Agenda item

BETTER CARE FUND: UPDATE REPORT

The Director of Adult Social Care and Safeguarding submits a report that provides the Adult Social Care Scrutiny Commission with an update on the progress of the Leicester City Better Care Fund (BCF), highlighting those schemes that relate directly to Adult Social Care.

 

The commission is recommended to note the progress made and the positive impacts achieved.

Minutes:

The Director of Adult Social Care and Safeguarding submitted a report that provided an update on the progress of the Leicester City Better Care Fund (BCF).

 

Members considered the report and various comments and questions were raised, including the following:

 

BCF 5: The Unscheduled Care Team. The report stated that the Integrated Crisis Response Team (ICRS) had seen 429 patients in June, with 141 of these being fallers.  A comment was raised that the report did not include an age profile of those who had fallen.

 

The Director responded that the number was predominately made up of older, frail people.  Preventative work was carried out and through this, people could be given appropriate equipment and the Handy Person Service could make adjustments at their homes to ensure that any factors that contributed to the patient’s fall would be addressed.

 

BCF 10: Mental Health Discharge Team. A question was raised as to the factors that were causing delays in the discharge of patients with mental health issues.

 

The Director responded that delays could be due to trying to find suitable housing accommodation. Very complicated arrangements were required to ensure that people were safe and carefully managed in the community.  Considerable progress on addressing the delays had been made but there was a need to make sure that appropriate resources were available before people were discharged.

 

A member referred to para 2.4 of the report which stated that performance against the nationally prescribed indicators was positive for all indicators except the emergency admission indicator.

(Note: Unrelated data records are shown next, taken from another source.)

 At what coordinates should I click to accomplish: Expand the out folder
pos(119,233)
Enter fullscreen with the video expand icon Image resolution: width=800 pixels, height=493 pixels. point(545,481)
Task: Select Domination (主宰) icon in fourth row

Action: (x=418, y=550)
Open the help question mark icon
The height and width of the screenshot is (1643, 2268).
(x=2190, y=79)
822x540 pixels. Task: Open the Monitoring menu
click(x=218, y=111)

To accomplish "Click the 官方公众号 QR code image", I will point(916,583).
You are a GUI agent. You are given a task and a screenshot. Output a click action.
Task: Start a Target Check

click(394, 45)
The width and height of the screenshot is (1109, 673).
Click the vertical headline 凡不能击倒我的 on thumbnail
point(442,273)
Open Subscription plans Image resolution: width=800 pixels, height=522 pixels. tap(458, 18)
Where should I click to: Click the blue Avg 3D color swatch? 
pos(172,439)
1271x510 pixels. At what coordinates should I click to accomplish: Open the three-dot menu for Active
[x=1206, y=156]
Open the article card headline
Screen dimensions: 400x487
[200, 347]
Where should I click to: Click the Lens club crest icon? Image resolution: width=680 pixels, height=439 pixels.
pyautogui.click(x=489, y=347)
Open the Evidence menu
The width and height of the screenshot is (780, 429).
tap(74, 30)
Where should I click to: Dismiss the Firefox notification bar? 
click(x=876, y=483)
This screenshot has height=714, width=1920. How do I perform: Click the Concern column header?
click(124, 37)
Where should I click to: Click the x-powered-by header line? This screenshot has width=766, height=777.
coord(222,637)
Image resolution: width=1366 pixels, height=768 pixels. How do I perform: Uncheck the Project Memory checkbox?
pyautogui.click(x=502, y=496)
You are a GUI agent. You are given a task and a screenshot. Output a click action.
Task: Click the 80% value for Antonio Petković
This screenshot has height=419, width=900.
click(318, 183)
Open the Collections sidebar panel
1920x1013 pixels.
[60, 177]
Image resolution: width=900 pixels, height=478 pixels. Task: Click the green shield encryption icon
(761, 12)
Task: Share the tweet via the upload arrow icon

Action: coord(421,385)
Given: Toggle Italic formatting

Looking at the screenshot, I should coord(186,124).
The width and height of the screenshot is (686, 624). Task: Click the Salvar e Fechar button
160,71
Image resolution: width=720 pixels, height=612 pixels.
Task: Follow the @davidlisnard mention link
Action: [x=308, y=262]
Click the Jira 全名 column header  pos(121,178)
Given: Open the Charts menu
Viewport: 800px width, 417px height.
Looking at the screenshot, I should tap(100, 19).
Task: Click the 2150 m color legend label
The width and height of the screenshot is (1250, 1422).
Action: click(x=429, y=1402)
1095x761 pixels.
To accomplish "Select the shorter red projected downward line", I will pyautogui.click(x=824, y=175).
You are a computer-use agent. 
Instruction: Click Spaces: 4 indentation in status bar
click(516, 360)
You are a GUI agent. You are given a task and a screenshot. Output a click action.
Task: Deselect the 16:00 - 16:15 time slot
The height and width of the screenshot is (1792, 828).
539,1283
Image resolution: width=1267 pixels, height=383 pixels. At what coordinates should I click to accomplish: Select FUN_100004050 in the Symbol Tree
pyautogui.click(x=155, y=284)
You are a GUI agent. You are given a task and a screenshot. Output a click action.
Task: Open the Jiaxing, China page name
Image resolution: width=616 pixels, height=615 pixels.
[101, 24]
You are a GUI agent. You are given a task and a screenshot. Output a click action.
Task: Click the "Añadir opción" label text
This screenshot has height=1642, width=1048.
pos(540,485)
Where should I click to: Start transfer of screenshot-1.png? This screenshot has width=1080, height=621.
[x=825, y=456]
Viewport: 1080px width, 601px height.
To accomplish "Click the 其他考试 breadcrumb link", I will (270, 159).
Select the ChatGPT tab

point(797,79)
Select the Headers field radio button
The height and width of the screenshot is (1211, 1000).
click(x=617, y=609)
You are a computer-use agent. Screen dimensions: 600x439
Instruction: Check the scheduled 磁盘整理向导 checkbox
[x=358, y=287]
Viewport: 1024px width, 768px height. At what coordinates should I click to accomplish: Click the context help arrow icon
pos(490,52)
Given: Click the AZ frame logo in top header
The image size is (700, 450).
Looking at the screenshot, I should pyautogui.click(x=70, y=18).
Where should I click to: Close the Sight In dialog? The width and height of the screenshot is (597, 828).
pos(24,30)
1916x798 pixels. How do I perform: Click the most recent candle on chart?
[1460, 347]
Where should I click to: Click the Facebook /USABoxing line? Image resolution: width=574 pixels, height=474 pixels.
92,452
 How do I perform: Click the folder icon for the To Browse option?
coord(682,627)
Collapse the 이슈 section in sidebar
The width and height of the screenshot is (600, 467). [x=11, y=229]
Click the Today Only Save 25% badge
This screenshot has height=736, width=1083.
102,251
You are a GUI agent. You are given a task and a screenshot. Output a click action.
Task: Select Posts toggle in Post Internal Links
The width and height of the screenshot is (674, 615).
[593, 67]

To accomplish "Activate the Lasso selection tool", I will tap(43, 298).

He congratulated officers for the overall positive performance but questioned whether steps could be taken to improve the emergency admission indicator.

 

The Director responded that Leicester was beginning to buck the trend in the level of emergency admissions by introducing a number of strategies. For example:

 

1)    Once a 999 call was received; a nurse practitioner might be sent to the patient in their home to ascertain whether they could safely remain there if appropriate resources were provided to assist. 

 

2)      Before a patient was formally admitted into hospital, a crisis team based there might decide that a patient, with the provision of an appropriate level of assistance, might be better remaining in their own home, thus avoiding admission.

 

Philip Parkinson thanked the Director for the report and suggested that it would be useful to include details of such initiatives in any future reports. The Deputy City Mayor responded that by working with partners such as Healthwatch, members of the public could be made aware of the options and services that were available to prevent admission.

 

A query was raised in relation to emergency admissions, as to the measures that were being taken to educate the public and to change people’s attitudes to calling 999. The Deputy City Mayor responded that the local authority worked very closely with NHS partners, but he believed that the NHS needed to do more to communicate options. The Director added that even where people called 999, the non-emergency cases could be identified and people helped via a different strategy.

 

BCF 8: I.T. Integration. Members queried the current situation with the ‘NHS Number’. The Director explained that that there was a requirement in the BCF for partners to use the ‘NHS Number’. There was now a single identifier for each individual which would enable the sharing of information and data across the different services. 

 

Members thanked the Director for the report and requested that a further paper reporting on progress made, be brought back to the commission in six months’ time

 

RESOLVED:

that a further report on progress in the Better Care Fund be brought back to the commission in six months’ time.